## Exercise goal:
Carry on the passage about the two-way shape memory polyurethane from the point where it stops.

Compared with the prior art, some embodiments of the present disclosure have the following advantages:

- 1. In the present disclosure, the overall configuration of a molecular chain in the polyurethane polymer material is ensured through cross-linking. During the first deformation programming, as the temperature increases accompanied with stretching by external stress, the folded segments of the polymer are stretched; however, the existence of cross-linking points allows the polymer network configuration to be maintained, and therefore the polymer is fixed to a temporary shape after cooling. During the second heating, the stretched polymer chains return to their original state driven by entropy, and the polymer material returns to its original shape. If the temperature is lowered again, the polyurethane may undergo cooling-induced crystallization, driving the polyurethane material to elongate under the action of an external stress or internal stress. This process of reversible deformation for a polymer material under different temperature conditions is called a two-way shape memory behavior. In this polyurethane system, polycaprolactone and polyethylene glycol segments are crystalline polymer segments that could keep the polyurethane in a temporary shape, and could store and release energy to drive shape memory behavior during the shape memory process. The polybutadiene segments are amorphous chain segments at room temperature, and could regulate the crystallinity of polyurethane, thereby regulating mechanical properties of the material. In addition, the polybutadiene segments could store and release stress and induce the polyurethane to achieve two-way shape memory behavior without the action of external stress.

## Extracted material:
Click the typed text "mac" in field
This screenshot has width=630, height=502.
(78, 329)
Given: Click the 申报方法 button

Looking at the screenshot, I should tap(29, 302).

## The result:
- 2. In the polyurethane polymer material according to the present disclosure, mechanical properties and shape memory properties could be regulated by regulating the proportion of components.
- 3. In the shape memory polyurethane according to the present disclosure, the crystallinity and hydrogen bond density of the polymer could be regulated by regulating the ratio of polycaprolactone and polyethylene glycol, thereby regulating the mechanical properties of the polyurethane. In addition, microphase separation and crystallinity of the polymer could be further changed by controlling the proportion of amorphous polybutadiene molecular chain, thereby improving mechanical properties. The polyurethane has an elongation at break of 500% to 2,500%, a tensile strength of 5 MPa to 30 MPa, a true tensile strength as large as 590 MPa. The polyurethane also shows a strain recovery rate of not less than 95%, a power density of 200 J/kg to 710 J/kg, and an energy density of 130 W/kg to 670 W/kg.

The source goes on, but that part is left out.